• **Prompt**
Below are some records; copy each line in them that contains "pixel".

(Stored data entries)
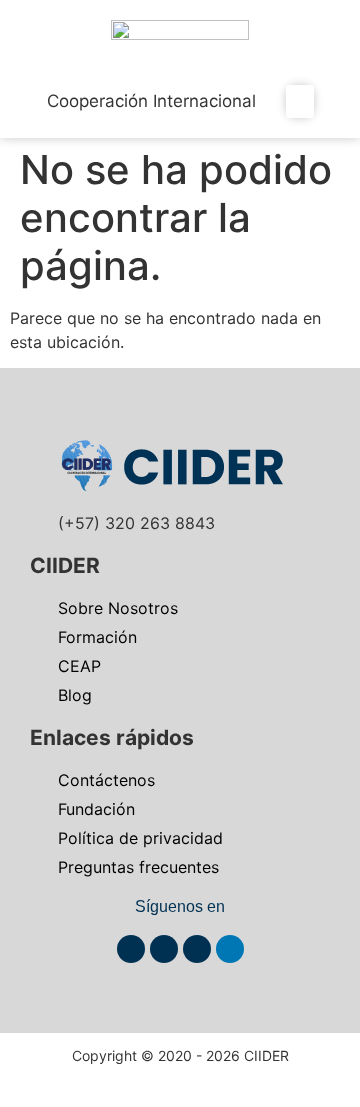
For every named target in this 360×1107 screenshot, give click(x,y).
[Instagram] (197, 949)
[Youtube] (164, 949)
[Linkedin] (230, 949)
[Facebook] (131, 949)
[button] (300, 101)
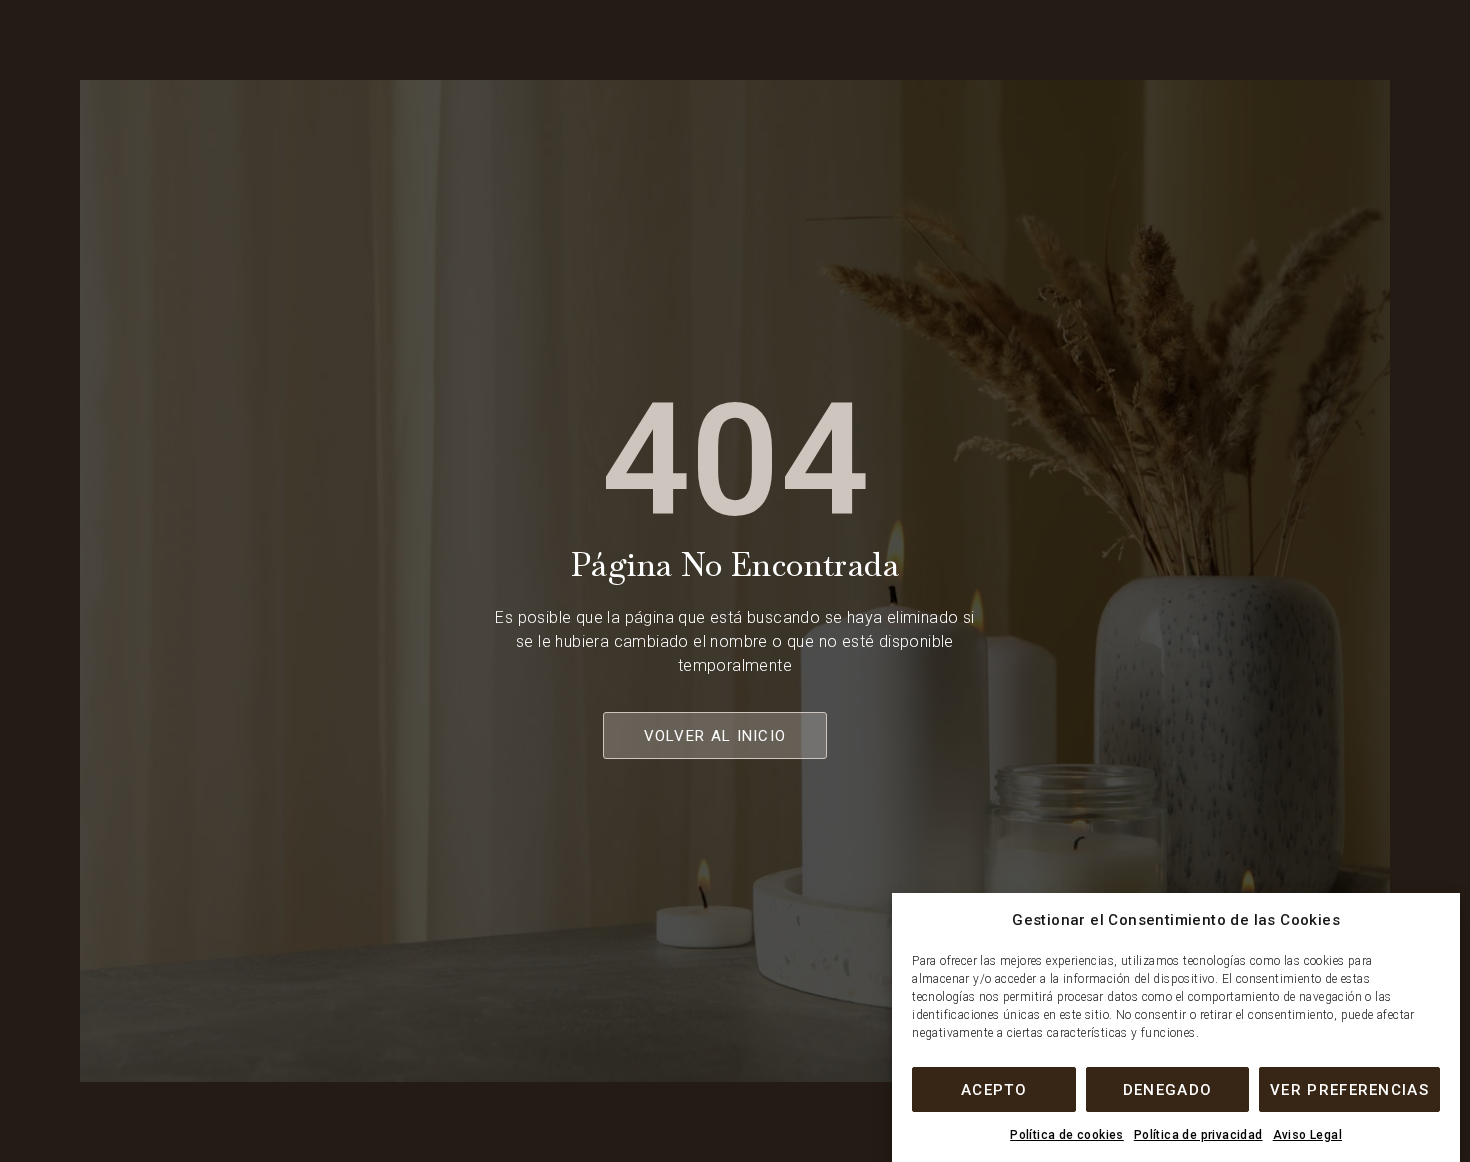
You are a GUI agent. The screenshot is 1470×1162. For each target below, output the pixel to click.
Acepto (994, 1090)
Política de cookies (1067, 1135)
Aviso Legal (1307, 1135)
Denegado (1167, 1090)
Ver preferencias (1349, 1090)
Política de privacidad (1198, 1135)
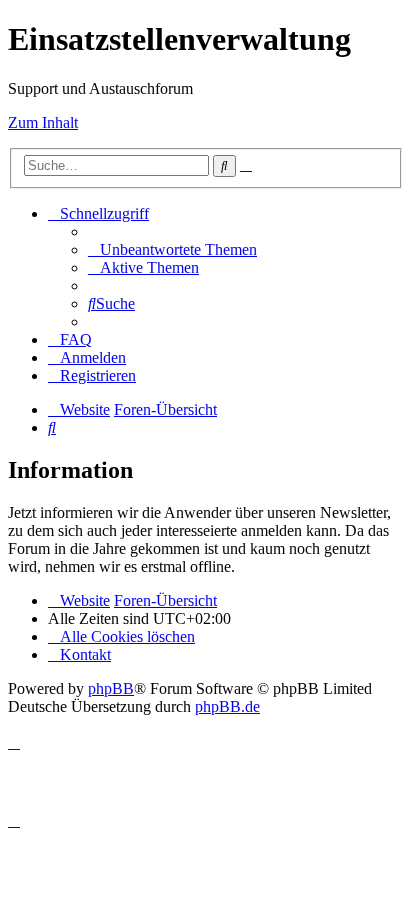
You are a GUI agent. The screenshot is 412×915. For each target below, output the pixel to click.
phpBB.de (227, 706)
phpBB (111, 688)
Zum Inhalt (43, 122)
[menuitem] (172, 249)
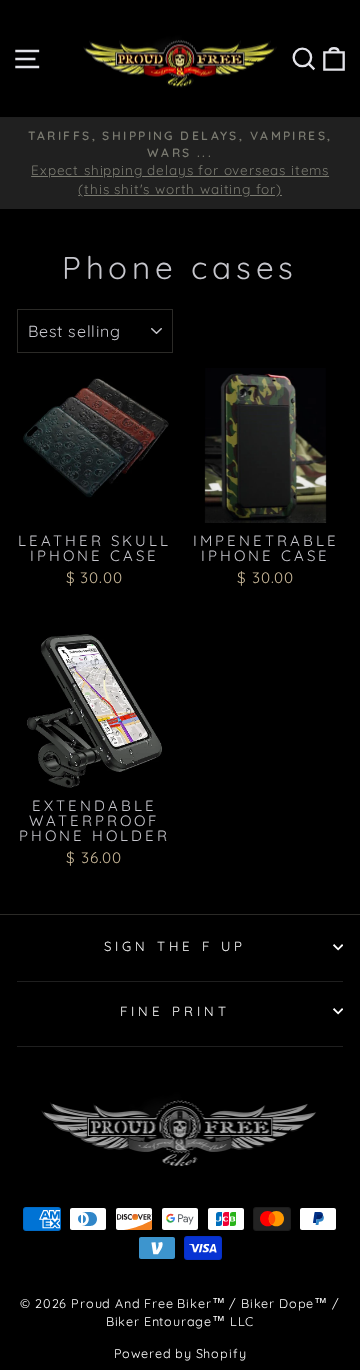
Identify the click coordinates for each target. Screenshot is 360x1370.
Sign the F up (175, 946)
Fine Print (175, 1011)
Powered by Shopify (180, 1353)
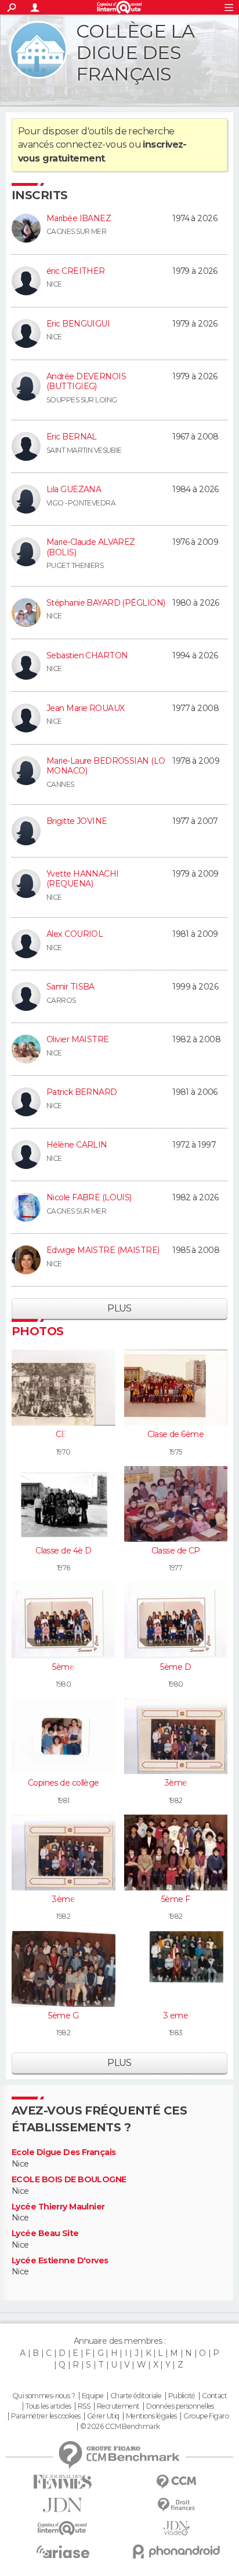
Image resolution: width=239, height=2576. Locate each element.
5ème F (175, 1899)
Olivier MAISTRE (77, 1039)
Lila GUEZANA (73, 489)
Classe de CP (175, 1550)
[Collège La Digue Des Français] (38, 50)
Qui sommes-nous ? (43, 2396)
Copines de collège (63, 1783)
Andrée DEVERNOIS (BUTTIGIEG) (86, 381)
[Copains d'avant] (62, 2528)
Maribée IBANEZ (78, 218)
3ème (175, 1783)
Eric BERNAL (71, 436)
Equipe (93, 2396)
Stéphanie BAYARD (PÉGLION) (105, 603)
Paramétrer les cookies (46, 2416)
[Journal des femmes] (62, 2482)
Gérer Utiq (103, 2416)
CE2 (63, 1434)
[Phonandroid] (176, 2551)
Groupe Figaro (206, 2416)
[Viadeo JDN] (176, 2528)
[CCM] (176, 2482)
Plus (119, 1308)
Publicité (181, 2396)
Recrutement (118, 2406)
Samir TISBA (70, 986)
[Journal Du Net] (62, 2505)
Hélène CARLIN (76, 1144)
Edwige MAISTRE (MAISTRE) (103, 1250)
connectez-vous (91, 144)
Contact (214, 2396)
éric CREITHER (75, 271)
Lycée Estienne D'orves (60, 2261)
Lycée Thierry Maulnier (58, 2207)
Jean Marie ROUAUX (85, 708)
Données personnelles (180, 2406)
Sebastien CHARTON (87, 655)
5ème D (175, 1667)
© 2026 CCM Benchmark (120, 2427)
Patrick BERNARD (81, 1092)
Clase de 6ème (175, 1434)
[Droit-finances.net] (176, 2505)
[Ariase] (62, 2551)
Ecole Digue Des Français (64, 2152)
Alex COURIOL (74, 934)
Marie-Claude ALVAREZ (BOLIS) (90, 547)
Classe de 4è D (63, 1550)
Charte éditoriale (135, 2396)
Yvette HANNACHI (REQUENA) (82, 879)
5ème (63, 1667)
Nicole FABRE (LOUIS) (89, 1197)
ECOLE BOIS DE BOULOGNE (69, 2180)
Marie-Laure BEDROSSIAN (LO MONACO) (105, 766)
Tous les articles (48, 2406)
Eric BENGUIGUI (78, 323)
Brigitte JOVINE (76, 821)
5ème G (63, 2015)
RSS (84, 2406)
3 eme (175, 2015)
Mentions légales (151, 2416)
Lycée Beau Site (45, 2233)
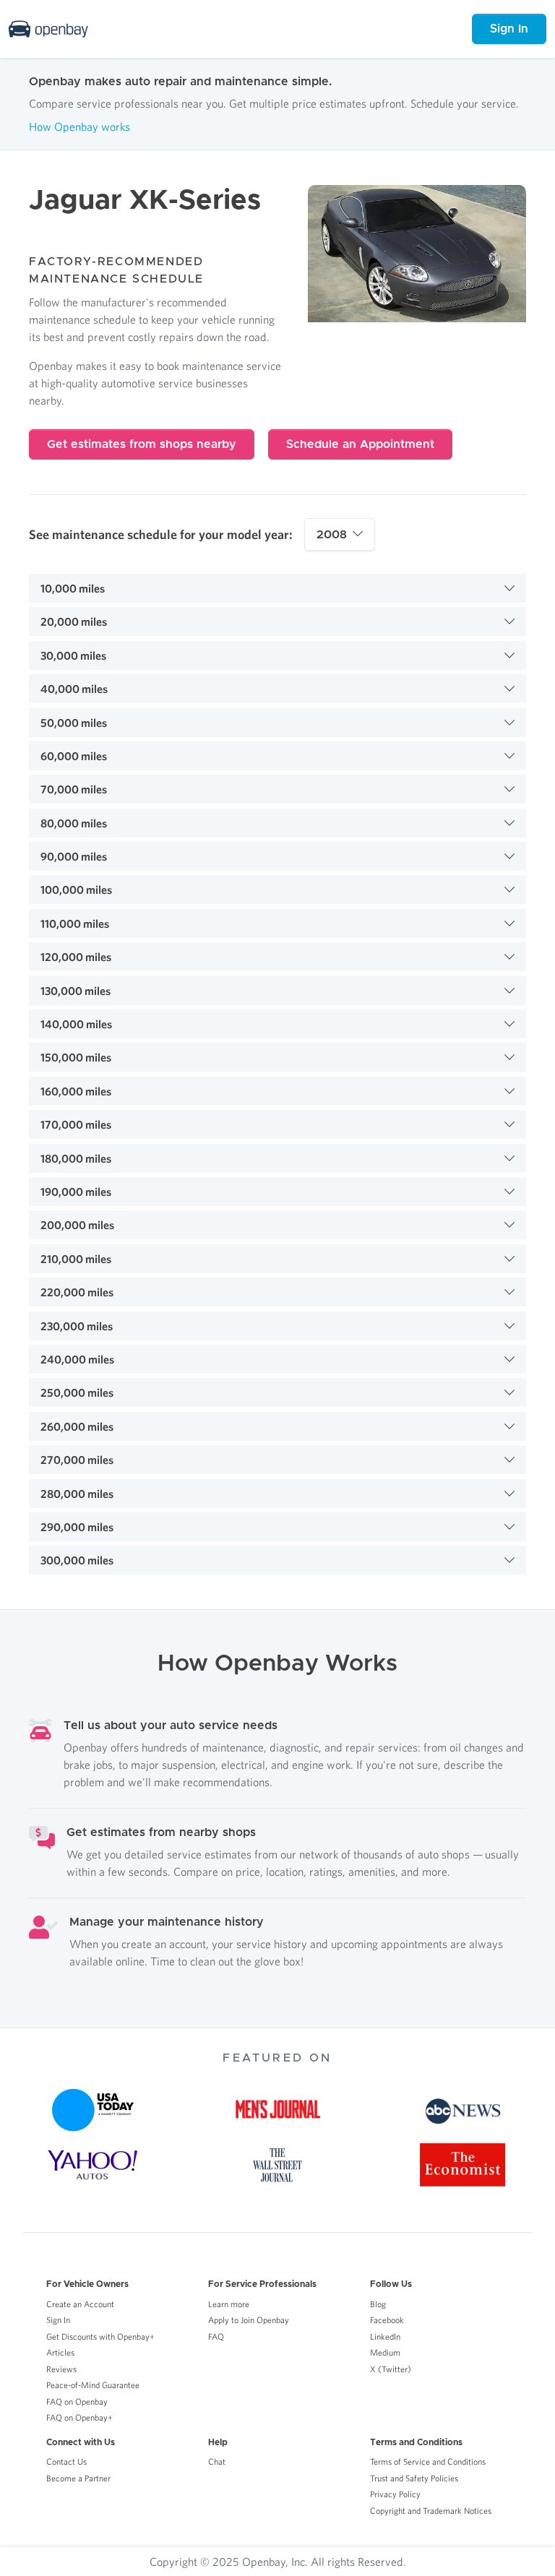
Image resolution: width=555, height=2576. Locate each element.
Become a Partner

• **Result**
You are a GUI agent. The screenshot is 1470×1162. For each target below, output the pixel to click.
You are a GUI agent. The screenshot is 412×915. For each target below, output the pixel to click.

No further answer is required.